0
votes

I'm trying to implement k-means for text clustering, specifically English sentences. So far I'm at the point where I have a term frequency matrix for each document (sentence). I'm a little confused on the actual implementation of k-means on text data. Here's my guess of how it should work.

  1. Figure out the number of unique words in all sentences (a large number, call it n).

  2. Create k n dimensional vectors (clusters) and fill in the values of the k vectors with some random numbers (how do I decide what the bounds for these numbers are?)

  3. Determine the Euclidean distance from each of the q sentences to the random k clusters, reposition clusters, etc. (If n is very large like the English language, wouldn't calculating the Euclidean distance for these vectors be very costly?)

Thanks for any insight!

2

2 Answers

1
votes

This is a bit long for a comment.

If you have a document term matrix, then find the principal components (of the covariance matrix). Determine the coefficients of the original data in the principal component space. You can do k-means clustering in this space.

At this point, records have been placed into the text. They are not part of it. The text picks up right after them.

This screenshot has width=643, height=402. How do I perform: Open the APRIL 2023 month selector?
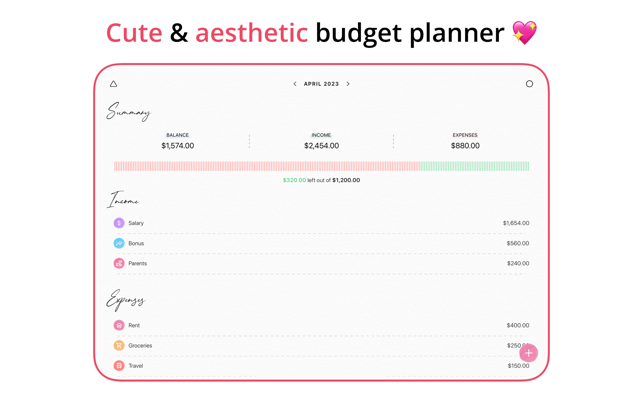tap(322, 84)
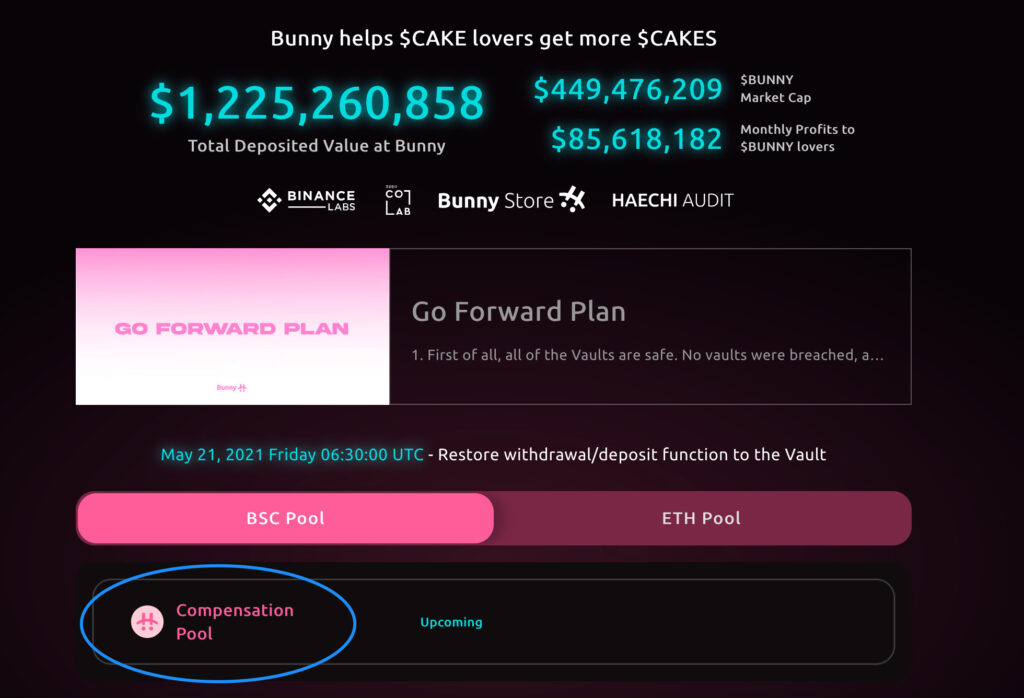The width and height of the screenshot is (1024, 698).
Task: Click the Upcoming status label
Action: tap(451, 622)
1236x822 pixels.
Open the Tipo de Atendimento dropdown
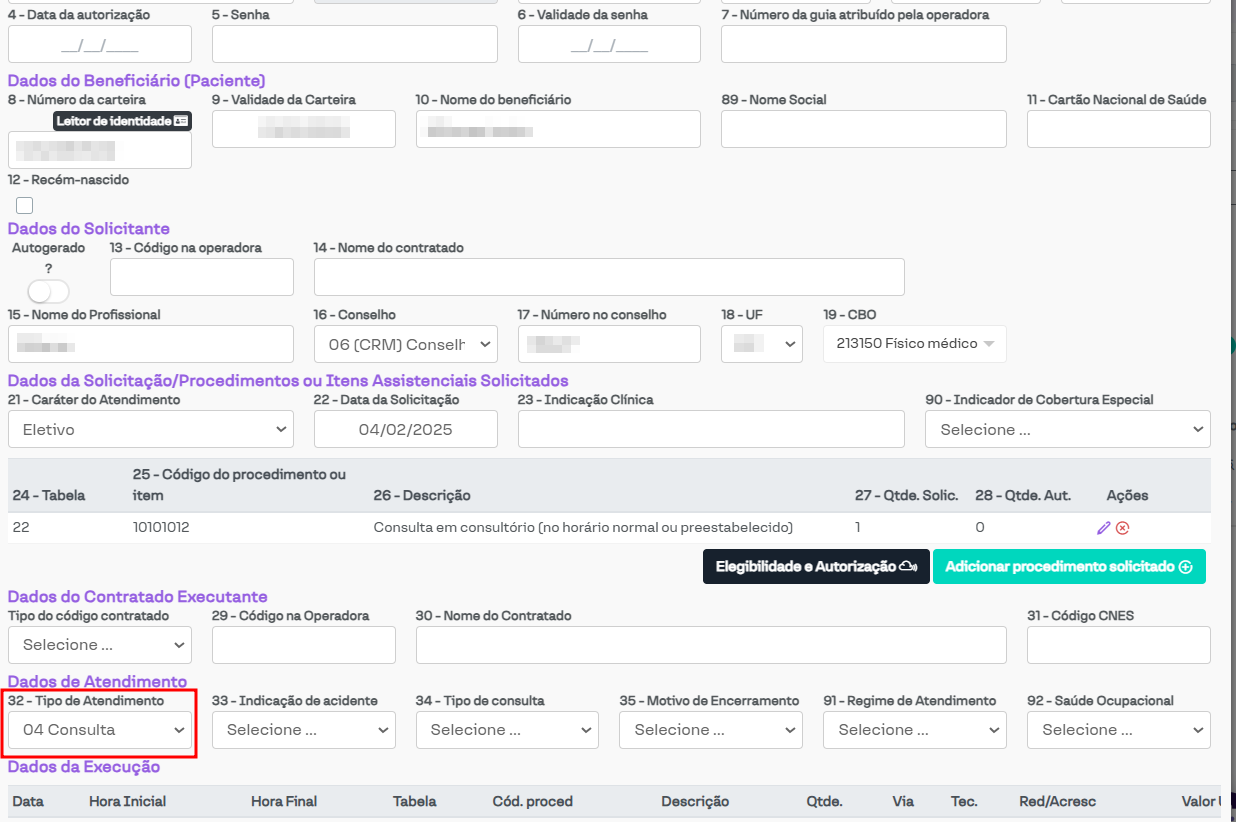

With text data, you generally need a bunch of dimensions -- 20, 50, 100, or even more. Also, I would recommend Gaussian mixture models/expectation-maximization clustering instead of k-means, but that is another story.

1
votes

resurrecting a slightly old question here, but worth linking the two...

Generally, you'd use some kind of locally-sensitive hashing instead of relying on frequency of word occurrence. But either way, manually assembling the feature matrix is a huge hassle.

This SO answer gives you a guide to how to create that feature matrix from a list of documents, using scikit-learn and explaining the steps. I think it'll help show you the sequence of steps required.